▶ **Text section**
########################################

The staff and employees of Houser Drug have more than a passing interest in this 2020 COVID-19 pandemic.
As health care workers, like doctors and nurses, they and other fellow pharmacists and pharmacy techs who live and work in Cherryville, are essential to their community as front-line troops in the fight against this insidious, seemingly hard-to-kill little pest that ruins lives physically and economically. Theirs is a constant vigilance against an unseen but deadly enemy.
Houser Drug has been a Cherryville business since 1935, said co-owner and Pharmacist Tim Moss. Moss has been a Pharmacist since 1988, with 28 of his professional years spent at Houser Drug. Tim said he believes the 2020 COVID-19 pandemic is one of the worst viral epidemics the U.S., or the world, has faced in recent history.
“I feel the media has taken this (COVID-19) to a heightened level. We hate to see it come, and we weren’t prepared for it.”
Moss noted that he and his peers in the medical community see many immuno-compromised people, such as people who have diabetes, various types of cancer, high-blood pressure, stroke, or older patients on a daily basis. He said they see how these folks are having to deal with it so they try to do their part daily to help make things better for them, as well as for the employees of Houser Drug.
“We’ve been wiping down everything in the store daily. If one of our employees has a fever, we’ve told them to stay home,” he said. “In this business we’re at risk every day. My job is to deal with sick people every day, but I don’t think of myself as a hero. My reward is to see people healthy and whole.”
Moss said he and his employees treat their clients and customers like family, adding he doesn’t let money or profit-making drive his decisions, because, as he says, “I know what business we’re in – health care.”
Moss and his employees who have been with him a while are aware of what an epidemic looks and feels like as they have been through a number of them in the past.
Said Tim, “We’ve been in harm’s way before and we know God is watching out for us. The bottom line though is that I hope and pray it all works out and we can flatten the curve or get a vaccine soon. We want everybody to stay safe, but life has to resume at some point in time.”

########################################

(Records from a dataset)

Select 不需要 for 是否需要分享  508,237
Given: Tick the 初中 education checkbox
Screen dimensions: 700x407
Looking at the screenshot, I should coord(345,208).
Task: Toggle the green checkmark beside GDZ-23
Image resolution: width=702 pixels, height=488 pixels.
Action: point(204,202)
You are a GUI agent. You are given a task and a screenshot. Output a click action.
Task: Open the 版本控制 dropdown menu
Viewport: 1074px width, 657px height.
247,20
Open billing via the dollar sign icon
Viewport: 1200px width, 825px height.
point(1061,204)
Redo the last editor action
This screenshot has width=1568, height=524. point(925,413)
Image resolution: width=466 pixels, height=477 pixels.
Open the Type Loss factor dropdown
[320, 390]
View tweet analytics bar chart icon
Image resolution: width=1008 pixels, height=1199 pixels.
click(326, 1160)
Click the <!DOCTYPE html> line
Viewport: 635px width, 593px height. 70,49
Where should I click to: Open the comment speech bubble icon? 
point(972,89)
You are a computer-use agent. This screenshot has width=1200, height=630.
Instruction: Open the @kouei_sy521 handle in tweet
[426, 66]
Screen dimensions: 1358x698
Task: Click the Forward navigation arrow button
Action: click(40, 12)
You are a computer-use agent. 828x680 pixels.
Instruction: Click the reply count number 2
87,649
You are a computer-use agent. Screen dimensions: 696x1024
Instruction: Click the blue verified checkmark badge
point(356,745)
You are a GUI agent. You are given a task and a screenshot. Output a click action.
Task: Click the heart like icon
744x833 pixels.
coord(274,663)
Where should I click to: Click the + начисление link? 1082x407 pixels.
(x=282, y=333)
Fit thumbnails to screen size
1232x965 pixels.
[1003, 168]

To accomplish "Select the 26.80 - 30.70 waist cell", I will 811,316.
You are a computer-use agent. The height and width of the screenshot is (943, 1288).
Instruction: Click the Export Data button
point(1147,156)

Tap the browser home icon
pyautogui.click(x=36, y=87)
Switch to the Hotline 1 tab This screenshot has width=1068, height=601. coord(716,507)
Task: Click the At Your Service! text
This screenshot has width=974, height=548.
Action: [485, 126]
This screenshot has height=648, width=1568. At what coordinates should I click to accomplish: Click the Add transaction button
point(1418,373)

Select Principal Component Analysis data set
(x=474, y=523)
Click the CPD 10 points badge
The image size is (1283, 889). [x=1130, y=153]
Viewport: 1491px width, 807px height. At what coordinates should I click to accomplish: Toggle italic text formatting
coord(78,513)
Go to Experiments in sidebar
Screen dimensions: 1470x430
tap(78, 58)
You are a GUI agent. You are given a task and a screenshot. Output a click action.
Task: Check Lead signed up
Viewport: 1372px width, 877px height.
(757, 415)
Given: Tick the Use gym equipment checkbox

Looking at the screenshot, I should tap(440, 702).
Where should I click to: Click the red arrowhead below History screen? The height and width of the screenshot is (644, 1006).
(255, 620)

########################################

▶ **Your tasks**
(1) In the article about Houser Drug, why does Moss say he doesn't let money or profit-making drive his decisions?
(2) Continue the article about Houser Drug from its final sentence.

▶ **Set of answers**
(1) Moss says he doesn't let money or profit drive his decisions because, in his words, "I know what business we're in – health care."

(2)
Houser Drug employee Jill Parker-Puett knows their staff has gone the distance, and is practicing social distancing in their store.
“We have to protect ourselves while taking care of others. We know the masks (they have to wear) and hand washing are protecting us,” she said.
Parker-Puett, who has been with Houser Drug for 11 years, was an EMT for over 20 years, but nothing she has seen to date, she noted, “is equal to this (the pandemic).”
Said Parker-Puett, “Some folks don’t know they have it so it, so the masks and hand washing do help. Also, we’re testing a whole lot more than when this first started.
“Personally, I feel bad for those who have loved ones in a care facility or the hospital who lose or have lost loved ones and couldn’t be there with them in their hour of need.”
Parker-Puett noted she and the folks at Houser Drug, and all the other pharmacies and medical clinics, nursing homes, doctor’s offices, and such are “uniquely poised to handle things like this.”
Sarah Gatza, who has been with Houser Drug for three years, has to be especially careful to not contract the virus as her husband Robert is a heart patient and is still under a physician’s care and watchful eye after a heart transplant at Duke. She believes that God healed her husband and made a way for him to have his new heart and they’re not taking that for granted, she said.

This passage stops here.